To prove: (i) ∆ABX ≅ ∆QCX

(ii) DC = CQ = QP

Proof:

In ∆ABX and ∆QCX, we have

BX = XC [X is the mid-point of BC]

∠AXB = ∠CXQ [Vertically opposite angles]

∠XCQ = ∠XBA [Alternate angle, since AB || CQ]

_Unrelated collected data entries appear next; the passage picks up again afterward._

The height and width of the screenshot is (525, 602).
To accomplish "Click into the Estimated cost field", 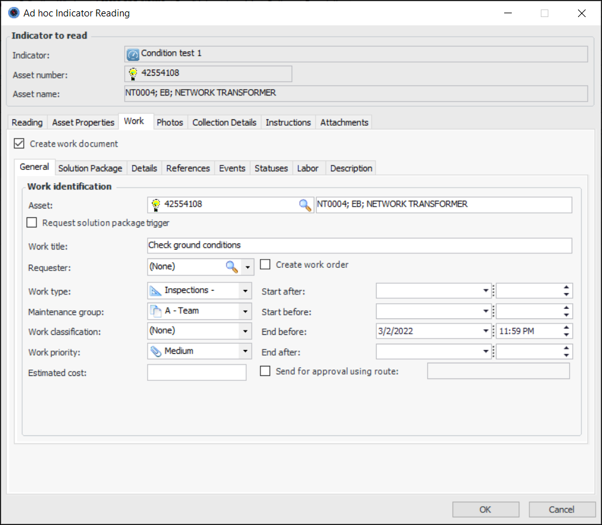I will [x=196, y=373].
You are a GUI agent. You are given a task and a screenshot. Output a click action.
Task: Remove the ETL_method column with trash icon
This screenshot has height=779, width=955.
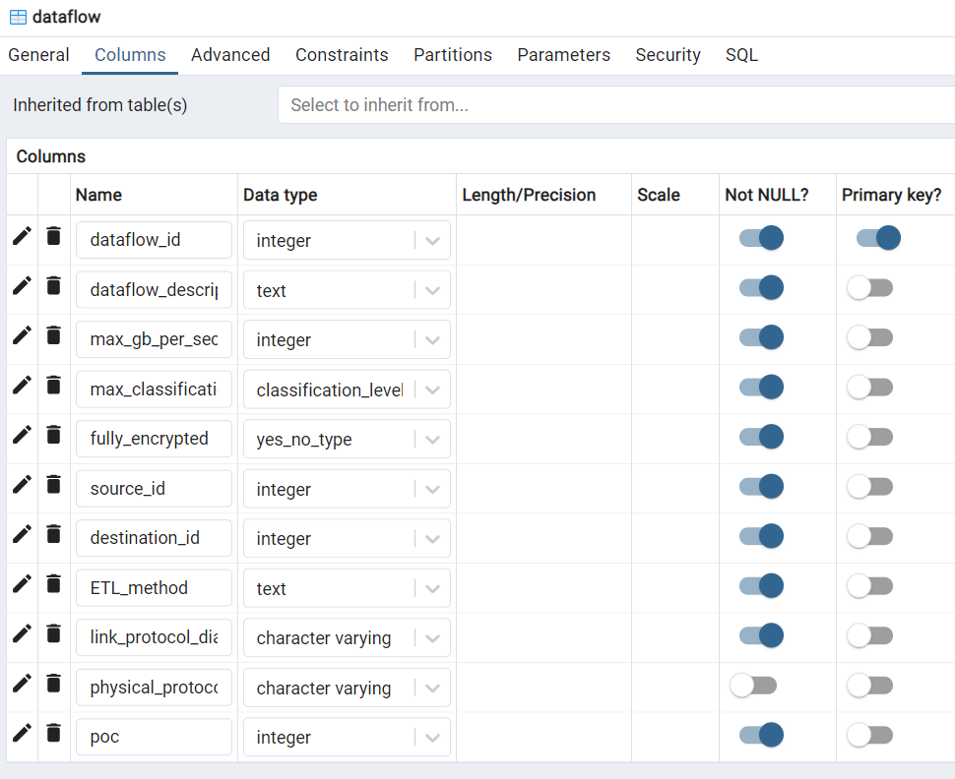54,584
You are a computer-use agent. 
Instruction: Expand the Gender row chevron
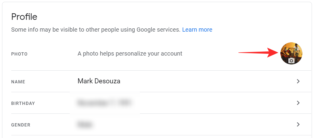click(x=298, y=124)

So, ABX ≅ ∆QCX by A.S.A axiom of congruence

Now, by C.P.C.T

CQ = AB

But,

AB = DC and AB = QP [As ABCD and ABPQ are || gms]

Hence,

DC = CQ = QP

(b) In || gm ABCD, P and Q are points on AB and CD respectively, PQ and AC intersect each other at O

and AP = CQ

To prove: AC and PQ bisect each other i.e. AO = OC and PO = OQ

Proof:

In ∆AOP and ∆COQ

AP = CQ [Given]

∠AOP = ∠COQ [Vertically opposite angles]

∠OAP = ∠OCP [Alternate angles]

So, ∆AOP ≅ ∆COQ by A.A.S axiom of congruence

Now, by C.P.C.T

OP = OQ and OA = OC

Hence proved.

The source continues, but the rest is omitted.